Le Burundi tire de son intégration dans la Communauté Est Africaine (EAC) des avantages. Pourtant, des commerçants se plaignent car rares sont ceux qui prospèrent. Pour le secrétaire général de la chambre sectorielle des commerçants du Burundi, les débuts d’une intégration sont toujours difficiles.
« Comment prospérer alors que nous payons des droits de douanes sur des produits fabriqués dans l’EAC. Or, le protocole de l’union douanière de l’EAC est clair sur ce point. Tout simplement, nous travaillons à perte », se plaint Jacqueline Kandava, une femme d’affaires qui importe plusieurs articles venus des pays de la Sous-Région. A part cela, elle affirme ne plus en mesure de faire le commerce des produits vivriers. SelonKandava, elle paie des frais de dédouanement alors qu’elle n’en était normalement exemptée. De citer l’exemple, des pommes de terre venues du Rwanda, très appréciées au Burundi : « Avant, un camion plein payait autour de 30 mille Fbu. Actuellement, des commerçants payent plus de 800 mille. »

###

(EXERCICES PROPOSÉS)
a) Recopiez le passage du texte sur le Burundi et l'EAC, de « Le Burundi tire » jusqu'à « sont toujours difficiles. » inclus.
b) Poursuivez la rédaction du texte sur le Burundi et l'EAC après sa dernière phrase.

(Enregistrements issus d'un jeu de données de pointage)

###

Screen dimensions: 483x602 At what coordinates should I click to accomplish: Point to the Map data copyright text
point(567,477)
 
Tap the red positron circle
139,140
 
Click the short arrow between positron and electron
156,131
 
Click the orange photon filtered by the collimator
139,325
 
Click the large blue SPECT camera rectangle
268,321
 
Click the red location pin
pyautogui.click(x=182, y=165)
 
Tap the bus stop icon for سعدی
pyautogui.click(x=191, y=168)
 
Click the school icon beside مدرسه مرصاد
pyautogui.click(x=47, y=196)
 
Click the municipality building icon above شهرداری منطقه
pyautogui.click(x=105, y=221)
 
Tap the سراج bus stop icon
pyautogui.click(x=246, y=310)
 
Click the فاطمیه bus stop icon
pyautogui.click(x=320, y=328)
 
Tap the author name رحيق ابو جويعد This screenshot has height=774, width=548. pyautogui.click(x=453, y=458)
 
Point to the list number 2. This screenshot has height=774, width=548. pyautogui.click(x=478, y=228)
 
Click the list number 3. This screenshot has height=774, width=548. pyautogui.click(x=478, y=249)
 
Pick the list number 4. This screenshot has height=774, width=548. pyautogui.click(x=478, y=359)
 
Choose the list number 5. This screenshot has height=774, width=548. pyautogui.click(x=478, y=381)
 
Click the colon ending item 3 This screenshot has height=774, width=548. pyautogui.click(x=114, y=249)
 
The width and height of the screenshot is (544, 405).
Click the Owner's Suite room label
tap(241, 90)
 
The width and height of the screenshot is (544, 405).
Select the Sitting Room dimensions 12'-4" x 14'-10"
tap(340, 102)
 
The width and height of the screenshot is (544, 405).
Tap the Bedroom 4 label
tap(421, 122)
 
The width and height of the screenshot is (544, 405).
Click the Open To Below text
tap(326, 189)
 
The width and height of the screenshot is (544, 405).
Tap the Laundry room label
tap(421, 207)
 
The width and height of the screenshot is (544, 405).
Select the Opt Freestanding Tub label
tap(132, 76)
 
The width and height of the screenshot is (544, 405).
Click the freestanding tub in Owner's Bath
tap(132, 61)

###

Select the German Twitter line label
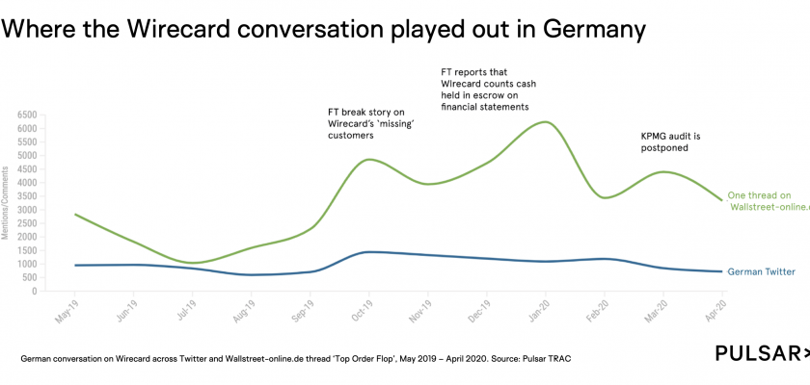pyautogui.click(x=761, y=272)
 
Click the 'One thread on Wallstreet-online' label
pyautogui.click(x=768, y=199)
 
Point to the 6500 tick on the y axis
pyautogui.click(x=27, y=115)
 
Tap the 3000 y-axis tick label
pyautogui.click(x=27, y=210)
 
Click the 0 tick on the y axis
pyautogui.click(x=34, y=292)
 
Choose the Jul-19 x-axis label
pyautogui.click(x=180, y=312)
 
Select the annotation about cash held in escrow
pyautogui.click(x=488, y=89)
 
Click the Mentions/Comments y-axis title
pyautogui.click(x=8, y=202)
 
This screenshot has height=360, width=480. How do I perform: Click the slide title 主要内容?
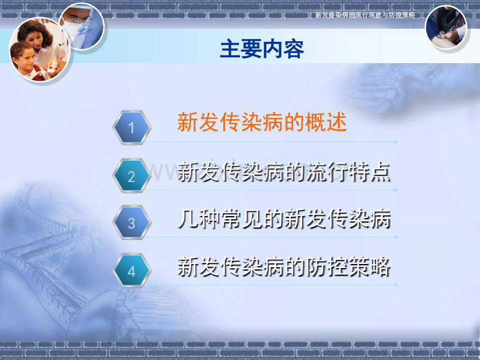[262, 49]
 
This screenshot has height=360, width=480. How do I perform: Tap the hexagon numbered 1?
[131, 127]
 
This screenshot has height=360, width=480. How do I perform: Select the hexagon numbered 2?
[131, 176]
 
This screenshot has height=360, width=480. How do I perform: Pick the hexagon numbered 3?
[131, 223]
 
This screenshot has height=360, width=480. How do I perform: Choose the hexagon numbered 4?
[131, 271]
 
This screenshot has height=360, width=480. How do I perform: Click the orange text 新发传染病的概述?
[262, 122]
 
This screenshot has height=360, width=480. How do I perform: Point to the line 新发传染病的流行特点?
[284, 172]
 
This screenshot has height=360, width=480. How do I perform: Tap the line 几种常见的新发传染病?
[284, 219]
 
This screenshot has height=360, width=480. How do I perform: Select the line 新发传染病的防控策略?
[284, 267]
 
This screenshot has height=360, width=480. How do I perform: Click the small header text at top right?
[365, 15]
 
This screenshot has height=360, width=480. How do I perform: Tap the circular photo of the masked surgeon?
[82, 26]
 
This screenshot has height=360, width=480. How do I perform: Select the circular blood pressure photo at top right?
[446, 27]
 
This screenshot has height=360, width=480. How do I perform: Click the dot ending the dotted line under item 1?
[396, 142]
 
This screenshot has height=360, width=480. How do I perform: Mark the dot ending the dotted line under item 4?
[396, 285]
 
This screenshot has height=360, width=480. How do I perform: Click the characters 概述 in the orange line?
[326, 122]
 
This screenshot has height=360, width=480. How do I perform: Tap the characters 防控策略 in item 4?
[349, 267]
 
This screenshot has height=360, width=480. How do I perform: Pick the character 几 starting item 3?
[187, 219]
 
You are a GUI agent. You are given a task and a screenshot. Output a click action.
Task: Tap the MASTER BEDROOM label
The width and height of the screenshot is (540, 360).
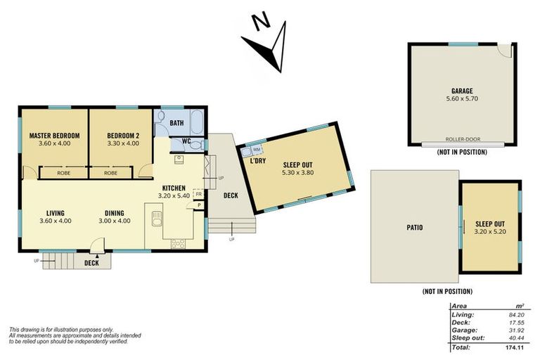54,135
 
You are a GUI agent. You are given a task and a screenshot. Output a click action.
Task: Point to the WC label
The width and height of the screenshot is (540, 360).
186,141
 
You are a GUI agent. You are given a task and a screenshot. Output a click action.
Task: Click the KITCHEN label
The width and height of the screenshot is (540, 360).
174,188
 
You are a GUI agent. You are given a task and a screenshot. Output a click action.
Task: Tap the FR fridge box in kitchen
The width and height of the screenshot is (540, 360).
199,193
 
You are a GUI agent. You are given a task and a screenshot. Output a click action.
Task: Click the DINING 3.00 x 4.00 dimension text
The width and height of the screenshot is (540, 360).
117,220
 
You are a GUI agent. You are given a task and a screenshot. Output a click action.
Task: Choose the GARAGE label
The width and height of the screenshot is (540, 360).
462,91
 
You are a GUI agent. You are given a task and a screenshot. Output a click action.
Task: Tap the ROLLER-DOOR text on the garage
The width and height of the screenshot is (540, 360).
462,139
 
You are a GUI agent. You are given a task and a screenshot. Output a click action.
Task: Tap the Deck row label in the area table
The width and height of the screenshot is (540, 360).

###

(CORRIGÉS)
a)
Le Burundi tire de son intégration dans la Communauté Est Africaine (EAC) des avantages. Pourtant, des commerçants se plaignent car rares sont ceux qui prospèrent. Pour le secrétaire général de la chambre sectorielle des commerçants du Burundi, les débuts d’une intégration sont toujours difficiles.

b)
Ce qui est paradoxale, pour Jacqueline Kandava, est que le Burundi favorise l’exportation. De ce fait, les commerçants des pays voisins, ayant des facilités chez eux, raflent les produits burundais, surtout les produits vivriers : « Ils profitent de notre faiblesse. » Entre autres, elle indique que l’OBR possède le taux de dédouanement des articles des meilleures qualités, « ce qui est bien ». Néanmoins, la plupart des commerçants n’achètent que des produits de qualité inférieure à cause du pouvoir d’achat des Burundais. Ce qui est incompréhensif, pour elle, c’est le changement du jour au lendemain du taux de douane : « Tu peux importer un article aujourd’hui et quand tu le ramènes, il a été augmenté. Cela nous perturbe. » Par conséquent, certains commerçants sont obligés d’abandonner leurs marchandises au port de Bujumbura car ils n’ont pas de moyens pour les dédouaner. « Nous demandons à ce que l’on affiche ces taux selon les articles importés, comme on le fait dans les autres pays, notamment au Rwanda », propose la femme d’affaires.
« Avant l’intégration, c’était le désordre »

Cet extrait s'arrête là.